Quelles sont les perspectives pour Radio Okapi après 20 ans ?
Etienne Rougerie : Radio Okapi doit évoluer. Les 20 dernières années étaient dominées par les enjeux sécuritaires. L’amélioration progressive de la stabilité du pays change les priorités : le développement devient enfin le sujet central. Nous travaillons à nouer de nouveaux partenariats pour y répondre. Par exemple, l’UNICEF a souhaité nous aider à développer un nouveau réseau FM ciblant spécifiquement les jeunes. Ce projet se nomme Bana Okapi.
Le Conseil de Sécurité des Nations Unies, dans sa résolution 2612 de décembre dernier, invite Radio Okapi et ses partenaires potentiels à réfléchir à un avenir après le départ de la MONUSCO, de manière à faire perdurer un outil qui s’est démontré indispensable à la paix et au développement de la RDC.

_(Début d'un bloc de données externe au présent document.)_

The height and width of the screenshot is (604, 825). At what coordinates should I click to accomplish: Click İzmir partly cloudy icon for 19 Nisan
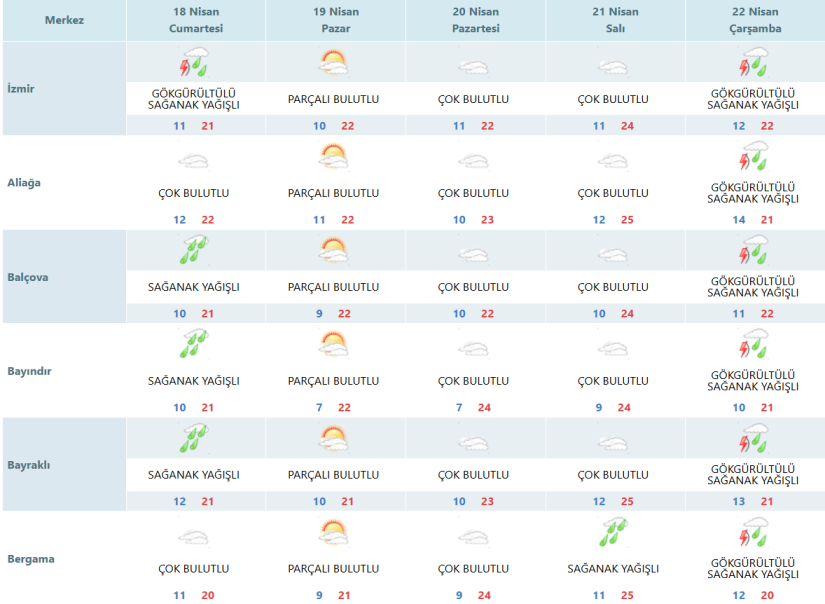coord(333,65)
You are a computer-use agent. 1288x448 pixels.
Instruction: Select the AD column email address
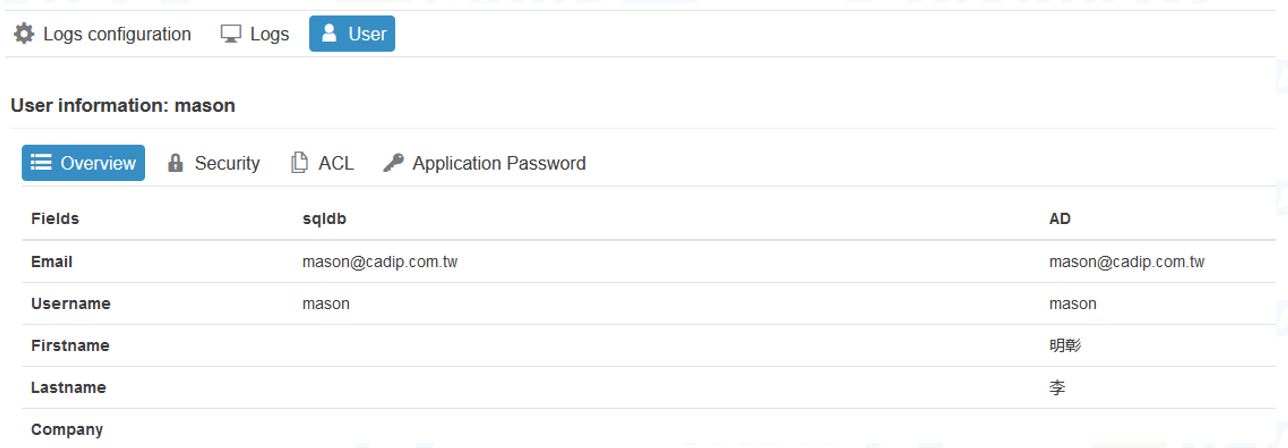1127,262
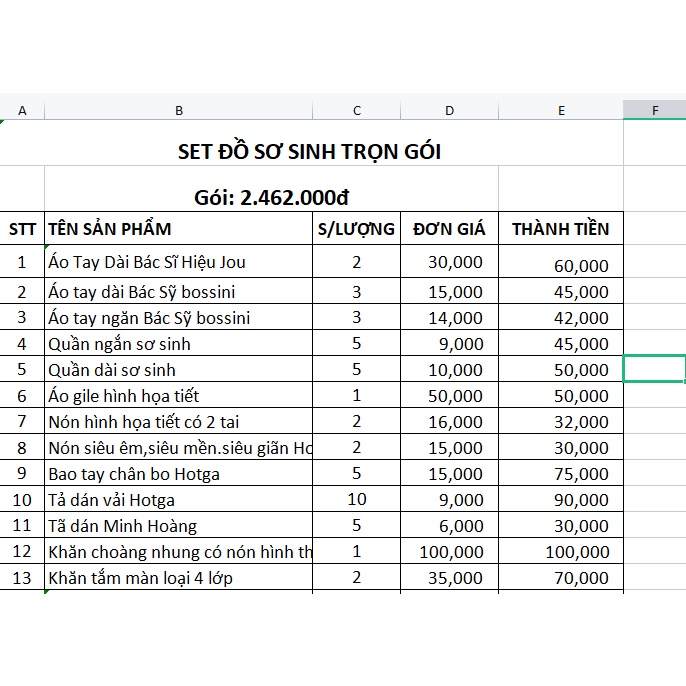Screen dimensions: 686x686
Task: Select unit price 50,000 of Áo gile
Action: point(449,396)
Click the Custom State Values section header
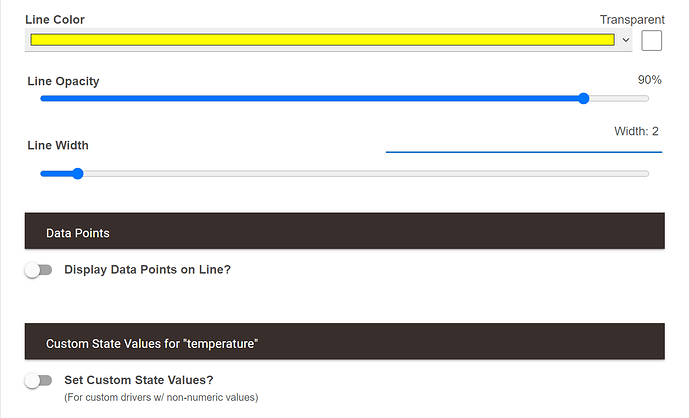This screenshot has width=690, height=418. click(x=344, y=343)
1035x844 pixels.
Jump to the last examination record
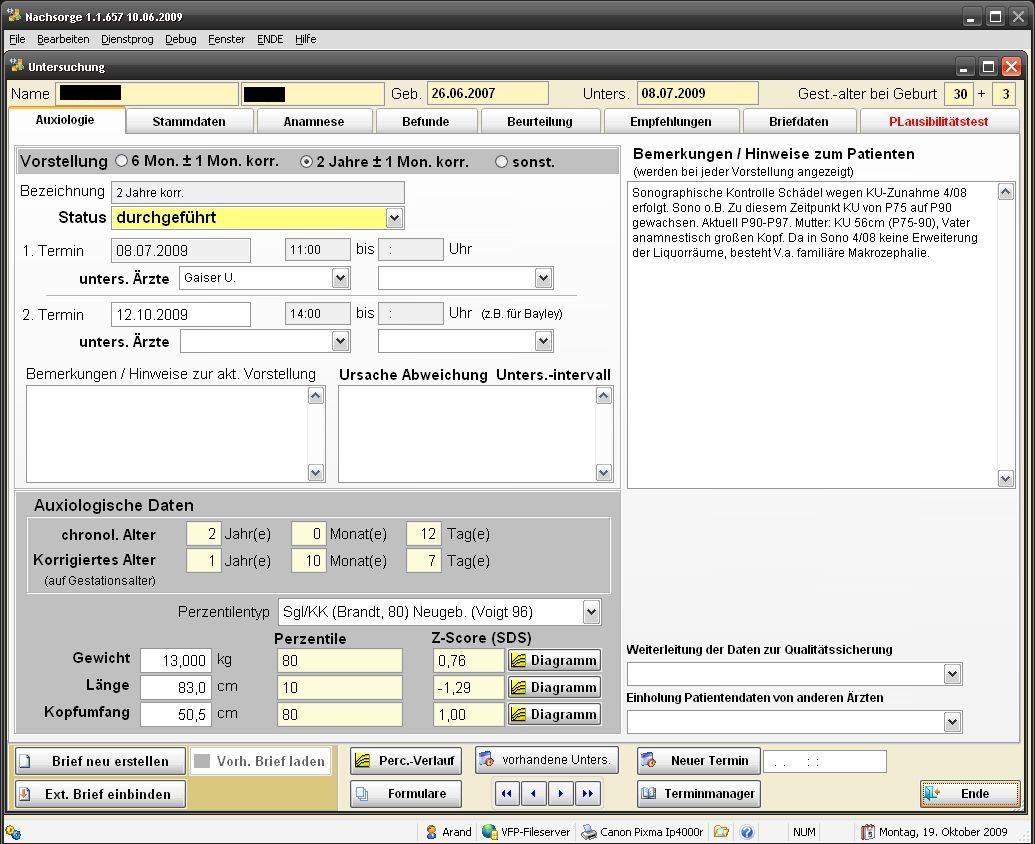click(x=587, y=794)
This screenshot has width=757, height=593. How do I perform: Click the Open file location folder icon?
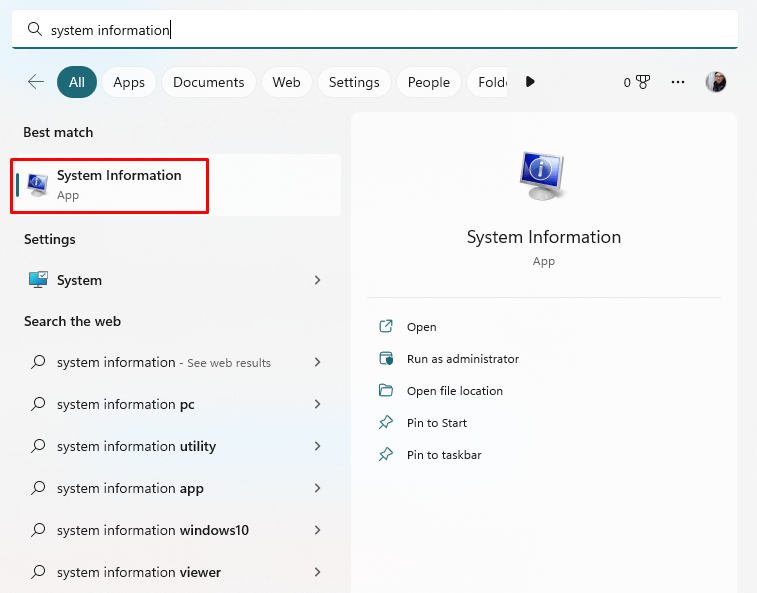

Caroline Vuillemin : Le secteur médiatique congolais a beaucoup changé depuis 2002, il s’est diversifié et enrichi avec de nombreux acteurs. Mais il reste fragile et la population a besoin de médias indépendants, de référence et de portée nationale, au service de l’intérêt général. C’est la mission que doit continuer de remplir Radio Okapi.